I was going to start a thread about this now that we are within the 14 day forecast range. I live in Portland, OR so rain is a large possibility. So far it is saying sunny, 54 hi 38 lo 5 mile an hour winds. I think I would be more comfortable if they were predicting windy and rainy because I know the forecast is going to change.

We have 20 adults coming over and only a 1 car garage and 10x10 tent so we need good weather!


----------



## debbiedowner67 (Sep 13, 2015)

I just had to repair a few props. It hit about 2 miles from us so we were lucky. A house just down the street trees were completely uprooted. They must of been right in the path of a wind burst for that to happen. My skellies actually stayed intact. I always go overboard on securing things so I felt good about that. 

Sirens were going off for quite a while before it hit. We were watching the news and going outside.

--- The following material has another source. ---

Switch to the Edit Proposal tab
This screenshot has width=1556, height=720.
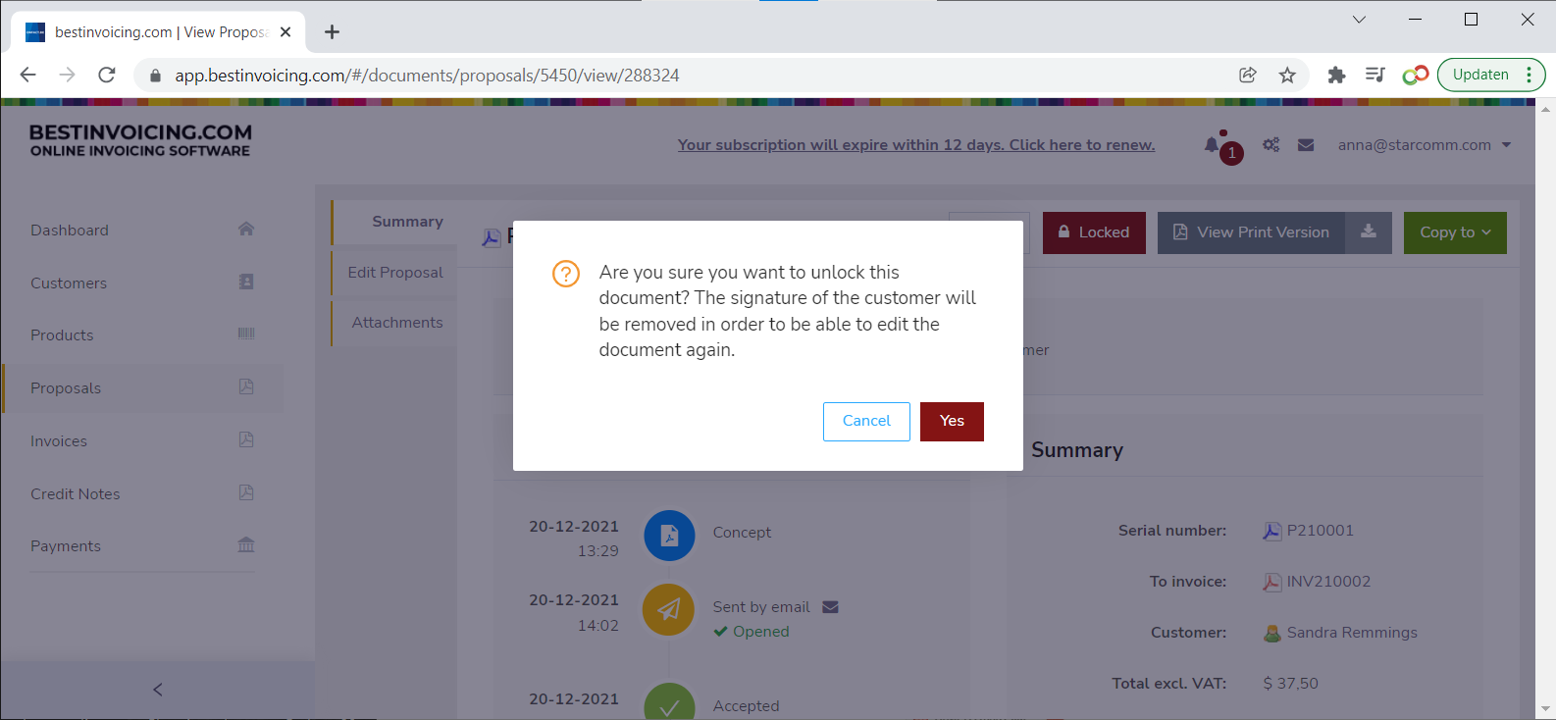tap(394, 273)
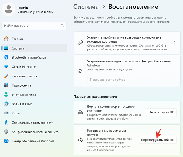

Im a weather junkie. I love a good storm. And I want to hear or see whats coming. I was outside and heard the weirdest wind. Neighbor said he heard it also. Ran back in and we hid in the laundry room. We don't have basements here. We have lived in Texas now for 8 years and this is my 3rd close encounter with a tornado. Lived in the Midwest for about 15 and never had one at all. 

States need to start converting to wind or solar power. I wish I could have a turbine in my yard LOL


----------



## Ladyfrog (Sep 21, 2018)

debbiedowner67 said:


> We had a tornado roll thru Dallas last night. It hit about a mile away from us. We had some high winds and some props are on the ground but hopefully nothing flew away. It isn't light enough to go check the actual damage yet.


Oh no! I'm glad you are ok. Tornadoes are no joke.


----------



## Meadow (Apr 14, 2019)

The weather might not be accurate this far out but I like seeing the good weather. Feels reassuring.


----------



## Industen (Oct 12, 2006)

mrincredibletou said:


> Rochester NY sunny hi of 51 and a low of 34. I can work with that!


Funny, I'm actually going to Rochester tomorrow. Small world.


----------



## Restless Acres (Apr 21, 2016)

Zombie4* said:


> Any further than 7 days out is unpredictable. I always wait to check the week of.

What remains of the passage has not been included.